Nowadays, computers become more and more presented in everyday life of the general population. Involved in professional as well as personal activities to perform tasks more and more complex, computer accessibility needs to be greatly improved. Notably a human-computer interaction can become more effective if the communication between computers and users mimic as much as possible the way human beings interact between each other. One way to achieve this is to provide them the ability to analyze the behavior of the user in order to give them access to other dimensions of the social communication that are unattainable through the keyboard instructions. Computers may then be able to better answer the user’s expectations.

The human face is an important and complex communication channel and it is considered as one of the most ecologically relevant entities for visual perception. Expressive changes in the face are a rich source of cues about intra and interpersonal indicators and functions of emotion. Facial expressions communicate information from which we can quickly infer the state of mind of our peers, and adjust our behavior accordingly (Darwin, 1872). Facial expressions are a visible manifestation of the emotional state, cognitive activity, intention, personality, and psychopathology of a person (Donato et al., 1999). It is said that 55% of the communicating feeling is conveyed by the facial expressions while only 7% by the linguistic language and 38% by the paralanguage (Mehrabian, 1968). This implies that facial expressions play an important role in human communication. Human-computer interaction will then definitively benefit from automated facial expression recognition.

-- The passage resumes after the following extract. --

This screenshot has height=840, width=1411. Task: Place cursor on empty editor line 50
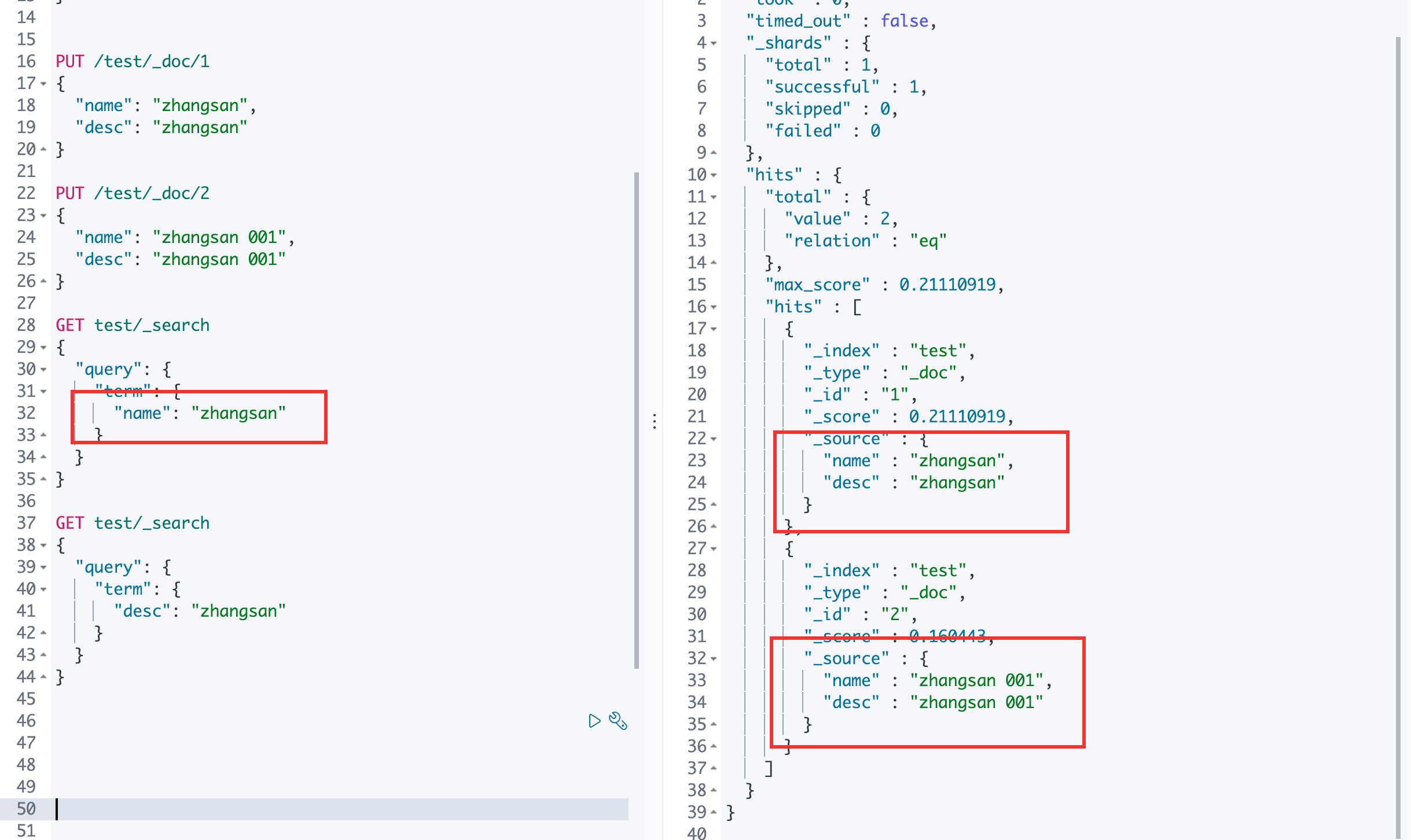pos(341,809)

In this chapter, we address the issue of automatic recognition of facial expression. The development of such a system constitutes a significant challenge because of the many constraints that are imposed by its application in a real world context (Pantic & Bartlett, 2007). In particular, this system should be able to provide relevant information with great accuracy and work under harsh conditions without demanding too many interventions from the user. Based on these considerations, there have been major advances in computer vision over the past 15 years applying advanced techniques of image and video processing for the recognition of facial expressions.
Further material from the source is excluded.